The certificates are self-signed and are both set on the client and the server without a CA cert. In the client we disable certificate verification if the CA cert (ssl-ca) is not specified but we don't do this on the server side and certificate verification fails as expected (both on yaSSL and OpenSSL) when the server tries to verify the client certificate.

But once the verification fails, OpenSSL calls the verification callback. The MySQL verification callback (vio_verify_callback) approves the certificate if it's depth is 0 (self-signed), this is ugly and buggy stuff but it works so far for MySQL linked with OpenSSL. Unfortunelly yaSSL does not implement the verify callback and the verification fails and the server closes the connection to the client.

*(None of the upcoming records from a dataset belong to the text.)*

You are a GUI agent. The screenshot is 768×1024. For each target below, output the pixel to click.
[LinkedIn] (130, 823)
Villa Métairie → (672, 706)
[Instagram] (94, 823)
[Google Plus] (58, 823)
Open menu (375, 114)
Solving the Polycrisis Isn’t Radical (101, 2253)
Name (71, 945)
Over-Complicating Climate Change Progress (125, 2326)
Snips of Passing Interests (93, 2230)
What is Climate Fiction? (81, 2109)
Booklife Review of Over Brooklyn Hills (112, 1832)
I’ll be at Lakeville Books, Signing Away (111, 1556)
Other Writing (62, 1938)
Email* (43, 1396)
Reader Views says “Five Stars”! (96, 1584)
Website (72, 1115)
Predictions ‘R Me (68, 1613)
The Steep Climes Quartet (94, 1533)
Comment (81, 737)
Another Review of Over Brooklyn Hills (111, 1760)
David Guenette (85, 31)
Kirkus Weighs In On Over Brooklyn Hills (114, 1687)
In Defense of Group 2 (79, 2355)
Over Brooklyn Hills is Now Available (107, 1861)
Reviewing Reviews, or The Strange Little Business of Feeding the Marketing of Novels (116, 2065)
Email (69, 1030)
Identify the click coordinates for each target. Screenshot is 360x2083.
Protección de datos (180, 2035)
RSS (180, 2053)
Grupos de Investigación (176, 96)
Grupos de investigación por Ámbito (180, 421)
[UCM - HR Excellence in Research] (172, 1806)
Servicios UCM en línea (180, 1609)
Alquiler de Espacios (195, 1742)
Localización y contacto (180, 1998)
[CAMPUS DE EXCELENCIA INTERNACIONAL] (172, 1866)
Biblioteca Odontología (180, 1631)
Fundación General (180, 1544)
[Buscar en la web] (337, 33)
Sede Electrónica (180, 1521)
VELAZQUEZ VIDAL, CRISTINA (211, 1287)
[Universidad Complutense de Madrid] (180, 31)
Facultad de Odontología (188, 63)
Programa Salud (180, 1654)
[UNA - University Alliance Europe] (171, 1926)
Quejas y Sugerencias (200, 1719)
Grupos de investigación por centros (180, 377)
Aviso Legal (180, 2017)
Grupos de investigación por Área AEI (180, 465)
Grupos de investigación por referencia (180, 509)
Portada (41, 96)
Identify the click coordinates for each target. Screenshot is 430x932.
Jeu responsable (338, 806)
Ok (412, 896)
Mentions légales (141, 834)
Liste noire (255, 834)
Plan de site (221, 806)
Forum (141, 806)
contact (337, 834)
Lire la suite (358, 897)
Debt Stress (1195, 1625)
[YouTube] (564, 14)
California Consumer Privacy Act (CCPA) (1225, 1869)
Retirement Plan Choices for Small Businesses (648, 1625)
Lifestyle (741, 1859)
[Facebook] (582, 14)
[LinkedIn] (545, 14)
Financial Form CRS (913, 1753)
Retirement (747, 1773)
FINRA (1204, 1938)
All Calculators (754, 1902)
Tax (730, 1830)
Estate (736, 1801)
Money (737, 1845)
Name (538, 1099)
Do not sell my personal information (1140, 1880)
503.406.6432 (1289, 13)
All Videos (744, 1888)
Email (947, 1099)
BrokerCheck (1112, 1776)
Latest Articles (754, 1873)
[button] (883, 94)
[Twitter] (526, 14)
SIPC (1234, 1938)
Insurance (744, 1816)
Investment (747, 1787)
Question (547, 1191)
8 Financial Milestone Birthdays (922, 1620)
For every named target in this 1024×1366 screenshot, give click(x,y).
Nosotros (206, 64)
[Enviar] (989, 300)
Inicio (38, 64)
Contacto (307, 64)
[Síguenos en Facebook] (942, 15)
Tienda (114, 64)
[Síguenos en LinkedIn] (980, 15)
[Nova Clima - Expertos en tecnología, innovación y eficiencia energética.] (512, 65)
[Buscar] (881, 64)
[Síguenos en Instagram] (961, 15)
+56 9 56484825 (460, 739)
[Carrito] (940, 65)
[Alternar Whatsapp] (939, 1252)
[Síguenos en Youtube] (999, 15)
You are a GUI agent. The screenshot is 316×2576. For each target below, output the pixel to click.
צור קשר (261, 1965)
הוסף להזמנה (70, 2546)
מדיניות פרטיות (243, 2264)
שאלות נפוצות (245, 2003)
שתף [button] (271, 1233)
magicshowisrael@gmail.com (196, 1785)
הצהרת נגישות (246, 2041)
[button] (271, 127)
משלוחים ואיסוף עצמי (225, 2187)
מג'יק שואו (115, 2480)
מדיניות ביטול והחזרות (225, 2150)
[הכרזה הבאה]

In order to fix this we could disable (SSL_VERIFY_NONE) the certificate verification on the server side if no CA cert is specified, but this would somewhat break some OpenSSL scenarios. For example, during the verification it checks whether the certificate is in the list of trusted certificates (in case the admin added the certificate to the list of trusted ones) and approves the certificate if its found there.

I think the best option for now is to make our hack of the verify callback work. I'm going to e-mail the yaSSL guys and ask what they think about it.
[23 Sep 2009 7:22] Domas Mituzas
SSL shouldn't work if CA is not specified, or should turn off verification entirely. There's no point having keys and certificates if they are not verified. 

So, this is either "not a bug", or "feature request" (for VERIFY_NONE).
[27 Nov 2009 15:52] Tomas Hoger
Is this a bug or misconfiguration?  I'm not sure if the intention is to use client certificates or not.  If client certificates are not needed, shouldn't the config be as:

[mysqld]
ssl-key = server.key
ssl-cert = server.crt
# no ssl-ca set

[client]
ssl = 1
ssl-ca = server.crt

If same key/cert is expected to be used both client and server (sic), shouldn't the config for both mysqld and client be changed to have ssl-ca = server.crt instead of /dev/null?
[3 Feb 2010 11:49] Davi Arnaut
As Tomas rightly appoints and in the light of Bug#47320, a self-signed certificate should always be indicated as trusted. Pointing --ssl-ca to the self-signed certificate effectively sets the certificate as a trusted one. Closing as not a bug.